- [WHAT YOU WILL DO]:
Continue the 1849 North Carolina Supreme Court opinion on a cropper's share of the crop, starting after its last sentence.

- [DOCUMENT SECTION]:

Supreme Court of North Carolina
Aug 1, 1849
32 N.C. 63 (N.C. 1849)

Opinion

August Term, 1849.

1. Where a person agrees to work on the land of another for a share of the crop, the cropper cannot convey a legal title to his share of the crop to a third person before an actual division and appropriation.

2. And the owner of the land who made the contract is not estopped to deny the right of such assignee to recover at law.

APPEAL from the Superior Court of Law of IREDELL, at Spring Term, 1849, Ellis, J., presiding.

This was an action of trover brought to recover damages for the conversion of a parcel of oats and corn, alleged to be the property of the plaintiff.

- [DATA SEGMENT]:
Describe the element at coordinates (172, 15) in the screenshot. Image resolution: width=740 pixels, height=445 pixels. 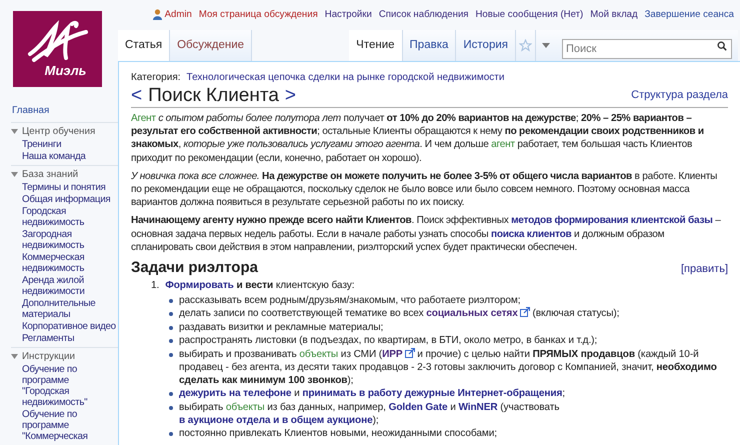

- [RESULT OF THE TASK]:
To prove property the plaintiff offered a bill of sale, from one Irwin, of all his interest in the crop of corn and oats then growing on the land of Samuel Hart, the defendant, executed 1 June, 1844. The said Irwin was introduced by the plaintiff and swore that he had agreed with the defendant to work in the crop with him in 1844, on the defendant's land, and that the defendant agreed to give him one-fifth part of all the corn and oats that should be raised on the plantation during that year, and the witness had transferred the said interest to the plaintiff by the said bill of sale, at the time therein specified and before any part of the said crop was gathered. The witness testified further, that he kept a hand in the crop during the year, and he, himself, left the country. He swore further, that the oats were cut, and his share, 70 dozen of sheaves, were stacked to themselves in the field, and afterwards put by the defendant into his (the defendant's) barn, and that the corn was put into the defendant's crib without a division. The court expressed the (64) opinion that the bill of sale did not vest such a title in the plaintiff as to enable him to sustain this action; that Irwin's interest in the crop was an executory contract and not any specific property, and that, being a mere chose in action, it could not be transferred to the plaintiff.

In submission to this opinion the plaintiff submitted to a nonsuit and appealed to the Supreme Court.

H. C. Jones for plaintiff.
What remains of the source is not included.